Online fraud costs merchants about 1.4 percent of their top-line revenue annually, survey says
U.S. companies that do electronic commerce will lose a record $4 billion to online fraud this year, but they are taking steps to fight it, according to a report issued today.

According to the annual Cybersource survey on e-commerce fraud, e-commerce fraud is up slightly over 2007, when it set the previous record of $3.7 billion. The 2008 figure represents about 1.4 percent of merchants' total online revenue for the year -- roughly the same percentage of loss that merchants have experienced in each of the past three years.

"For years, U.S. e-commerce merchants have fought fraudsters to what amounts to an annual standoff," says Doug Schwegman, CyberSource director of market and customer intelligence. "Losing on average about 1.4 percent of sales to fraud has been the constant. This year, however, for the first time, merchants could not rely on double-digit market expansion to bolster online revenue growth or to cover inefficiencies."

To date, many merchants have been fighting fraud by flagging suspicious orders and reviewing them manually, Cybersource says. For each of the past six years, approximately one out of every four online orders has been manually reviewed, and in 2007 approximately 4.2 percent of orders were rejected due to suspicion of fraud.
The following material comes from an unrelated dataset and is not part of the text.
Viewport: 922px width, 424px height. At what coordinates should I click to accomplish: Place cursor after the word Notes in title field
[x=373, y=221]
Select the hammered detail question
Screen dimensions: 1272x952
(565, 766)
This year, however, merchants are accepting a higher percentage of orders, rejecting just 2.9 percent, according to the study. "Falling rejection rates, coupled with steady fraud rates, imply that merchants are more successful this year than in previous years at fighting fraud," the study says.
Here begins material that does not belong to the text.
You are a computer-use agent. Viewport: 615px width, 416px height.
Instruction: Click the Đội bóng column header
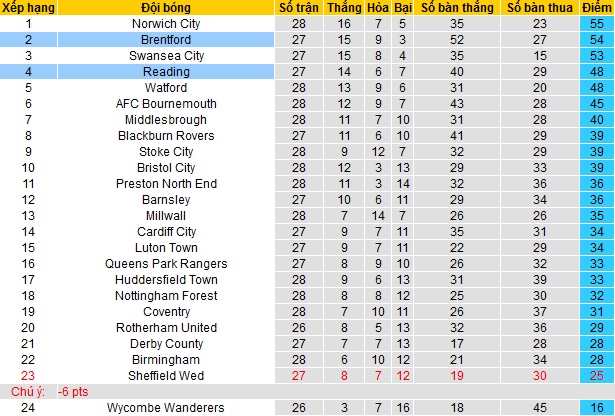pos(166,7)
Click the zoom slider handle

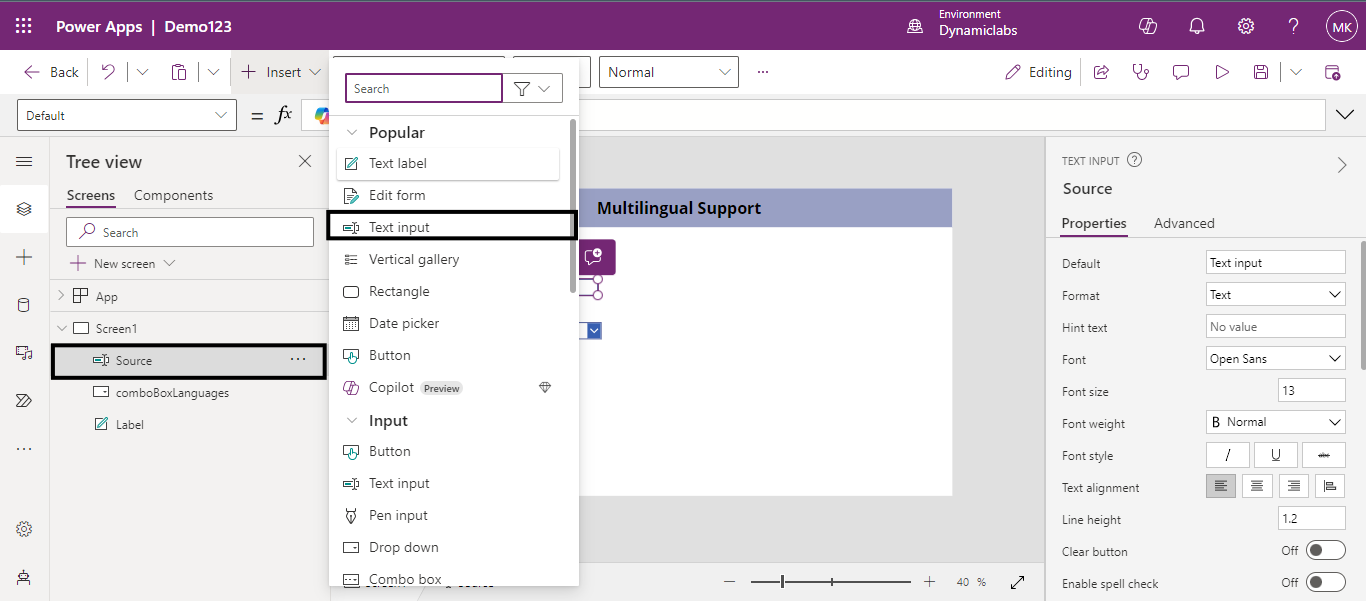click(782, 581)
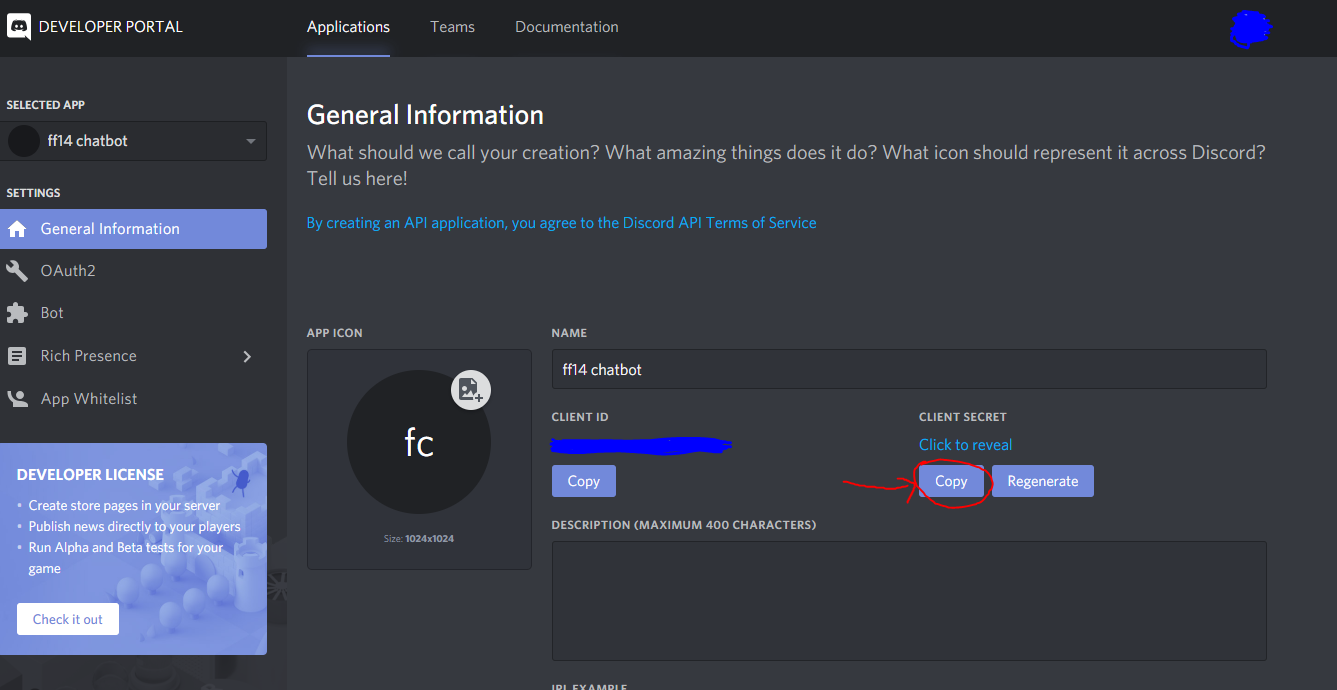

Midsize merchants " those with online revenue of $5 million to $25 million -- are most challenged by online fraud, the study says. When compared with larger merchants, midsize companies show higher order rejection rates (4.3 percent vs. 2.4 percent), higher manual review rates (34 percent of orders, vs. 15 percent), and higher fraud loss rates (1.6 percent of revenue vs. 1.2 percent).
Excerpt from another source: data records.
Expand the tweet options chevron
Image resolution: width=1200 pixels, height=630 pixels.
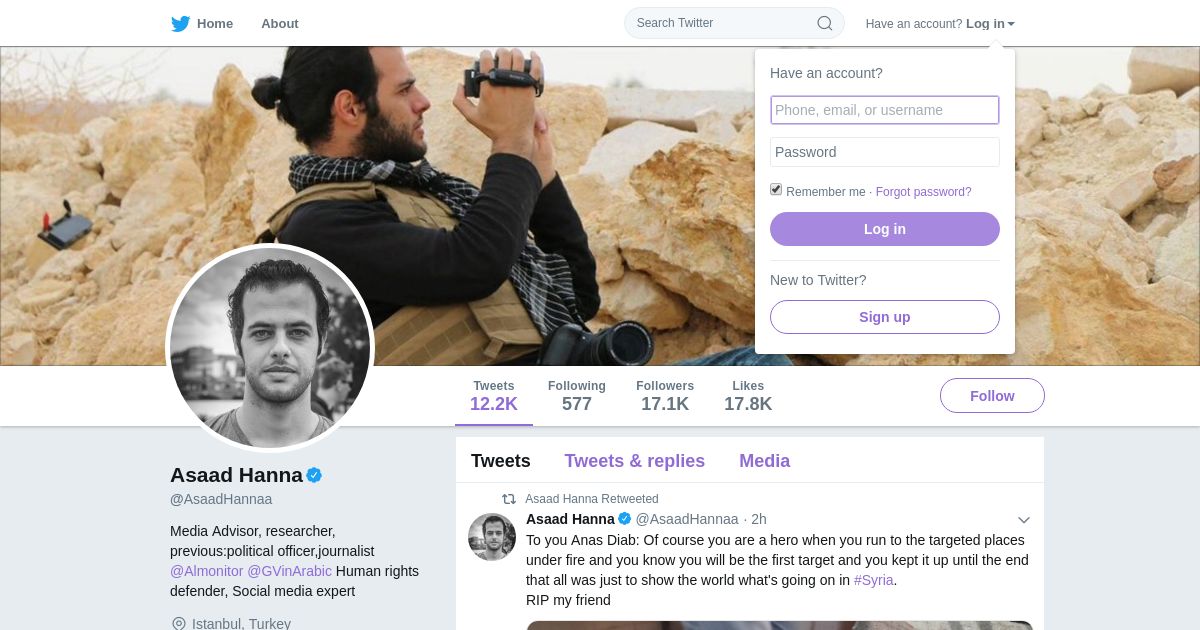(x=1024, y=520)
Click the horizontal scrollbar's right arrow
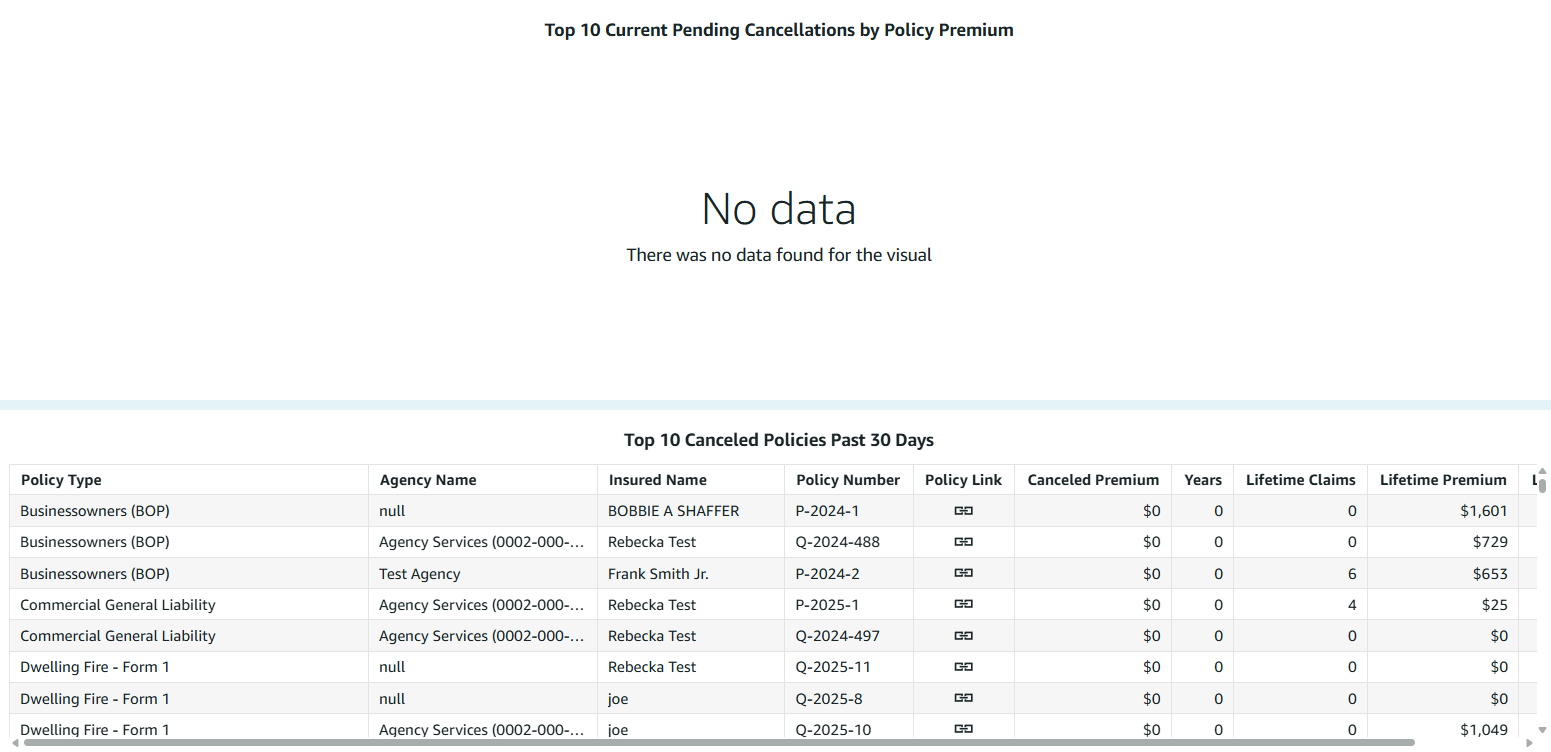This screenshot has height=752, width=1551. pos(1529,742)
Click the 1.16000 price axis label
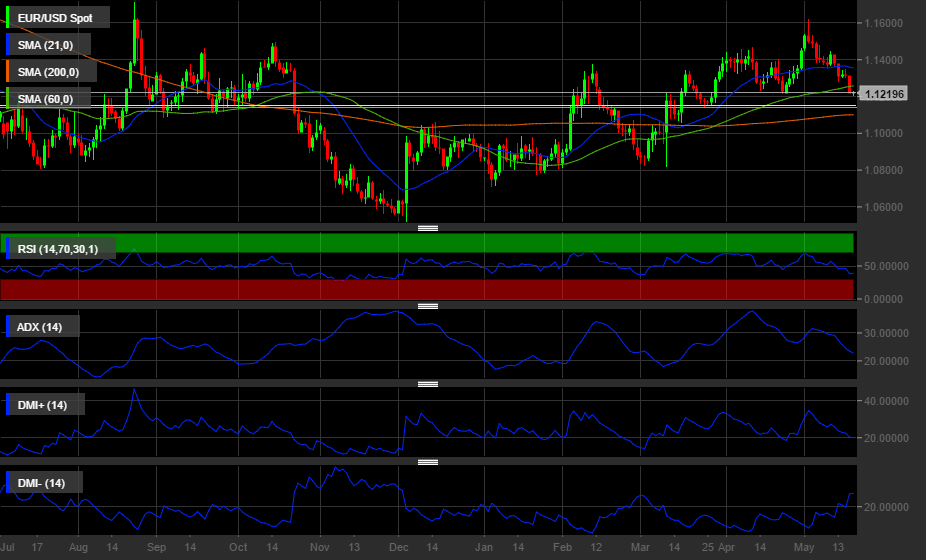Screen dimensions: 926x560 [x=884, y=23]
"We believe the largest merchants are simply better at fighting fraud," Schwegman says. "They make better use of fraud detection tools and other resources. And, as they work through the growing pains of becoming a large merchant, midsize merchants' fraud metrics may actually spike if they haven't implemented the tools and established the review expertise to sufficiently protect them from the increase in the volume of fraudulent activity." Fraud chargebacks can represent a profit potential for merchants, the study says. Currently, merchants fight only about half of the fraud chargebacks they receive. One-third of merchants challenge fewer than 10%. But merchants that do elect to challenge chargebacks recover, on average, 28% of their fraud chargebacks. "For many merchants, this remains an untapped opportunity," Cybersource says.